═══ Provided text ═══

Re: JDBC source running continuously

Posted by Fanbin Bu <fa...@coinbase.com>.
https://stackoverflow.com/questions/48151881/how-to-run-apache-flink-streaming-job-continuously-on-flink-server

On Thu, Feb 20, 2020 at 3:14 AM Chesnay Schepler <ch...@apache.org> wrote:

> Can you show us where you found the suggestion to use iterate()?
>
> On 20/02/2020 02:08, Fanbin Bu wrote:
> > Hi,
> >
> > My app creates the source from JDBC inputformat and running some sql
> > and print out. But the source terminates itself after the query is
> > done. Is there anyway to keep the source running?
> > samle code:
> > val env = StreamExecutionEnvironment.getExecutionEnvironment
> > val settings = EnvironmentSettings.newInstance()
> >       .useBlinkPlanner()
> >       .inStreamingMode()
> >       .build()
> > val tEnv = StreamTableEnvironment.create(env, settings)
> > val inputFormat
> > = JDBCInputFormat.buildJDBCInputFormat.setQuery("select * from
> > table")... .finish()
> > val source = env.createInput(inputFormat)
> > tEnv.registerTableSource(source)
> > val queryResult = tEnv.sqlQuery("select * from awesomeSource")
> > queryResult.insertInto(mySink)
> >
> >
> > I searched around and its suggested to use .iterate(). can somebody
> > give more examples on how to use it in this case?
> >
> > Thanks,
> > Fanbin
>
>
>

Re: JDBC source running continuously

Posted by Chesnay Schepler <ch...@apache.org>.
Can you show us where you found the suggestion to use iterate()?

═══ Data provided ═══

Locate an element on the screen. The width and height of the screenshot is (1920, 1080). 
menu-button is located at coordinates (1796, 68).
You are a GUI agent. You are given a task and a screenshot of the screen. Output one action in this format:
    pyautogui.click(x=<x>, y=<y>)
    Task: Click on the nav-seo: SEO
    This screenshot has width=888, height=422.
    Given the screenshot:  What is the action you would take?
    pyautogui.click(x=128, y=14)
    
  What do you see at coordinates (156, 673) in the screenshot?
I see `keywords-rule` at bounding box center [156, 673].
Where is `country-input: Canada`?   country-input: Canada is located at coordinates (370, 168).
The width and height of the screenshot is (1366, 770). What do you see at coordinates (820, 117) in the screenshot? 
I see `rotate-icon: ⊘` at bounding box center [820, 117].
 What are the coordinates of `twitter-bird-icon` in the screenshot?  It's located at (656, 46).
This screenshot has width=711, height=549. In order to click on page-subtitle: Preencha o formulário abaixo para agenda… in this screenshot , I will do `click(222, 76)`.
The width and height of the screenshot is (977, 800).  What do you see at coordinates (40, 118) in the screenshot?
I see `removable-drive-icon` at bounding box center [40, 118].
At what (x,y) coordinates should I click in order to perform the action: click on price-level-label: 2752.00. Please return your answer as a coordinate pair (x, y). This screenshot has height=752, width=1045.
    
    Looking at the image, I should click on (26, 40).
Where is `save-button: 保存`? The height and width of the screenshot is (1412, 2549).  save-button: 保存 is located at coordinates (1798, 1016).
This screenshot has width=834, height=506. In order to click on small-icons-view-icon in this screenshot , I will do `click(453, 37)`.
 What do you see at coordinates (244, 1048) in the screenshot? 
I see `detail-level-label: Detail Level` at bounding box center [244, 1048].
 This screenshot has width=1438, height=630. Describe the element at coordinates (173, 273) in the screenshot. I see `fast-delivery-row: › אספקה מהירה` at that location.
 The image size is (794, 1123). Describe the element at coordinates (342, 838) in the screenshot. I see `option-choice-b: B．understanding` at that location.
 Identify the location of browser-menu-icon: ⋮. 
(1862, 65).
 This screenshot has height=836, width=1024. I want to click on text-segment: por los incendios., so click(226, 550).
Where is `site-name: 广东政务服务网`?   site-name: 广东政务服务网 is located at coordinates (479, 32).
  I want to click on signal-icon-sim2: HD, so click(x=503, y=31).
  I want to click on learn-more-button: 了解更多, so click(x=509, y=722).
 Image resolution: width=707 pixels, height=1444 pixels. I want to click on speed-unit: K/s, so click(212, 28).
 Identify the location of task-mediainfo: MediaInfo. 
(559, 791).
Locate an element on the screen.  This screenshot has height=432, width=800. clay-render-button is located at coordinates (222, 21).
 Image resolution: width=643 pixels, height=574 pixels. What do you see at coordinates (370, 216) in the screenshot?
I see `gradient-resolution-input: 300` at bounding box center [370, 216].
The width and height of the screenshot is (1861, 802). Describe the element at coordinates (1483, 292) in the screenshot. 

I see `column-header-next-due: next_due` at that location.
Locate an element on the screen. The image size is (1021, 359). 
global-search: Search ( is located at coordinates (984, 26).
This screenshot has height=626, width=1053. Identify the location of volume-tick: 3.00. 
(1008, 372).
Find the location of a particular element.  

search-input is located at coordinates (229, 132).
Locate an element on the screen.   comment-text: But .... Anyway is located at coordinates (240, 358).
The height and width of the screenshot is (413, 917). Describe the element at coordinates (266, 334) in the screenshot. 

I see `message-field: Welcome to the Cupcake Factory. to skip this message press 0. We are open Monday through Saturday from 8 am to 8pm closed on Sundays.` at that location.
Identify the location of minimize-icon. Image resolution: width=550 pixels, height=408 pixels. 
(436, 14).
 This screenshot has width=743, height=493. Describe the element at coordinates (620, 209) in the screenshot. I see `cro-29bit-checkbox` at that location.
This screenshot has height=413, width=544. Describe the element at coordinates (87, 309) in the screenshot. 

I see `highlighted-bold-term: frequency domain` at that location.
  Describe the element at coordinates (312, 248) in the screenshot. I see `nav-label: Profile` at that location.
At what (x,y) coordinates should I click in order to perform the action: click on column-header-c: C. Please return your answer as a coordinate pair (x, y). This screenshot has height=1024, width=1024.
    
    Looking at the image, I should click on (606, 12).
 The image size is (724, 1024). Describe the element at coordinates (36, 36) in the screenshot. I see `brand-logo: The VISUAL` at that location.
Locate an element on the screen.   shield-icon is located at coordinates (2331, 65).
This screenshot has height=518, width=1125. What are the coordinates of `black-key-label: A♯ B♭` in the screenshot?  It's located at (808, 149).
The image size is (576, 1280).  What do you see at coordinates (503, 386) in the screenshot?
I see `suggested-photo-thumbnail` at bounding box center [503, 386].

═══

• Instructions
1: Reproduce the passage of the JDBC source thread from "On Thu, Feb" up to and including "the source running?".
2: According to the JDBC source thread, which method did Fanbin Bu find suggested for keeping the source running?
3: Carry on the JDBC source thread, starting after its last line.

• Your responses
1:
On Thu, Feb 20, 2020 at 3:14 AM Chesnay Schepler <ch...@apache.org> wrote:

> Can you show us where you found the suggestion to use iterate()?
>
> On 20/02/2020 02:08, Fanbin Bu wrote:
> > Hi,
> >
> > My app creates the source from JDBC inputformat and running some sql
> > and print out. But the source terminates itself after the query is
> > done. Is there anyway to keep the source running?

2: The .iterate() method.

3:
On 20/02/2020 02:08, Fanbin Bu wrote:
> Hi,
>
> My app creates the source from JDBC inputformat and running some sql 
> and print out. But the source terminates itself after the query is 
> done. Is there anyway to keep the source running?
> samle code:
> val env = StreamExecutionEnvironment.getExecutionEnvironment
> val settings = EnvironmentSettings.newInstance()
>       .useBlinkPlanner()
>       .inStreamingMode()
>       .build()
> val tEnv = StreamTableEnvironment.create(env, settings)
> val inputFormat 
> = JDBCInputFormat.buildJDBCInputFormat.setQuery("select * from 
> table")... .finish()
> val source = env.createInput(inputFormat)
> tEnv.registerTableSource(source)
> val queryResult = tEnv.sqlQuery("select * from awesomeSource")
> queryResult.insertInto(mySink)
>
>
> I searched around and its suggested to use .iterate(). can somebody 
> give more examples on how to use it in this case?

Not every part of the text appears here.